Still, the she-skunk ruminated, she couldn't bitch too much. At least, by taking the course, she still had her job as "dorm mom" for Hillard Hall this summer. For a while, she wasn't sure that the dorm would be kept open, but certain changes in the construction plans at Leland University caused some of the other dorms to close down for the summer. She had to smile, realizing that several of the "summer only" residents of the dorm weren't very happy about the reputation of 2-East, but that was their problem. Most of that floor was empty anyway, almost everyone gone for the summer, and some gone for good. She thought wistfully of Tiny and Ricky (especially Ricky, she thought with a grin and an involuntary flick of her tail); they had graduated last month and gone to Hawaii. It's always hard to lose them when they graduate, but at least Marcus would still be here. His Masters program would formally begin this fall, and he was taking some kind of summer course to--

"Tina!"

Speak of the devil--or the wolf, in this case. Marcus barreled down the stairs toward her in such a hurry that she jumped up in alarm.

"Marcus? What is it?"

He nearly slammed into the door jamb, panting heavily. "Let me have your car. Please."

"What in--"

"It's Daniel."

Without another second's hesitation, she grabbed the keys from her desk and tossed them to him. "Go. Call me when you can. Is he all right?" she yelled at his retreating tail.

"He will be, I hope."

The she-skunk bit her lip. Whatever it was about, it was an emergency. She wasn't much on religion, but she tossed up a prayer To Whom It May Concern that Daniel, Marcus' young lion lover, was all right.

* * * * *

Behind the wheel of Tina's bright yellow Ford Escape, Marcus ground his teeth and forced himself to remain reasonably close to the speed limit. He wished that he could fly the hundred miles to Daniel's family home; he wished he could simply teleport to his young lover, just be there. He knew there was no way that he could stay in that town to be close to Daniel; aside from the costs involved, and his preliminary graduate studies at Leland, Marcus felt that Daniel's family didn't consider the wolf to be one of the most welcome of people at the household.

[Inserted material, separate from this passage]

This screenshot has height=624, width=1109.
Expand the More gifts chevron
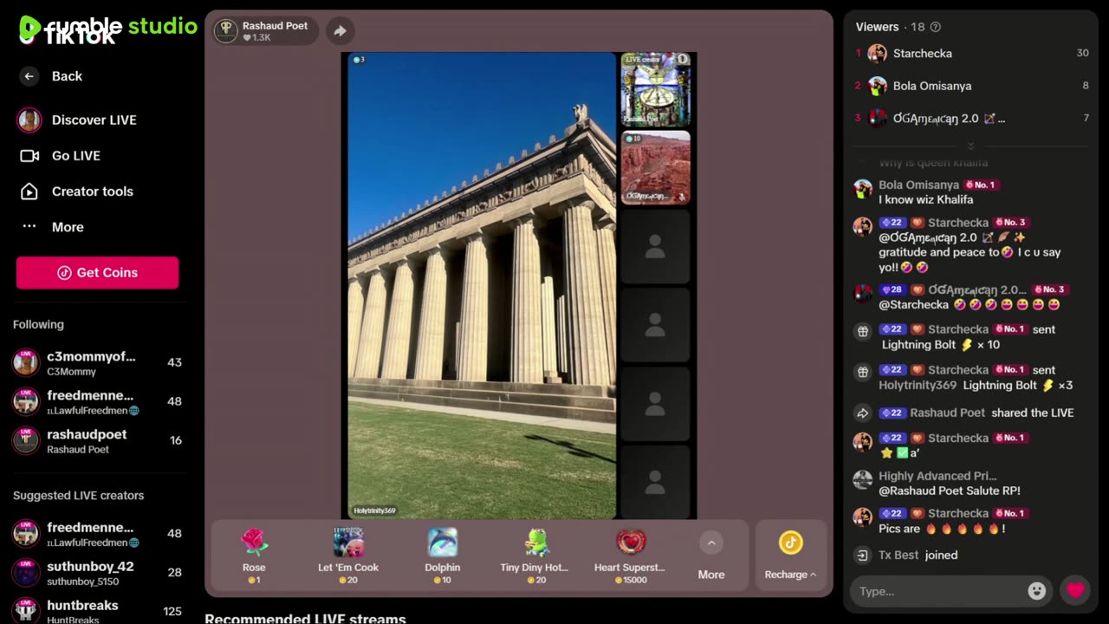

He stifled a curse. That was the whole point, and the whole problem. Daniel, oh Daniel, he thought urgently, hang in there. I'm on my way.

Marcus stole a glance at the case of CDs on the seat beside him. Careful of traffic--mercifully light at this time of the midweek day--he flipped through until he came to a picture that he recognized all too well. A favorite album, familiar songs. It might help. The picture of the artist, black and folded into a strange Y-shape, brought long-ago memories back to the wolf. Good memories. Plaintive memories. He pressed the disc into the dashboard, let the mechanism take hold, and selected the fourth track. In seconds, the smooth, heart-filled voice reached the wolf's ears.

"Don't be so hard on yourself; those tears are for someone else; I hear your voice on the phone; I hear you feel so alone, my baby..."

That was how it began--Daniel's voice on the phone...

* * * * *

As his summer course had progressed, Marcus discovered quickly that any distraction from a textbook on calculating statistics was more than welcome. He picked up the phone and answered it.

"Marcus?"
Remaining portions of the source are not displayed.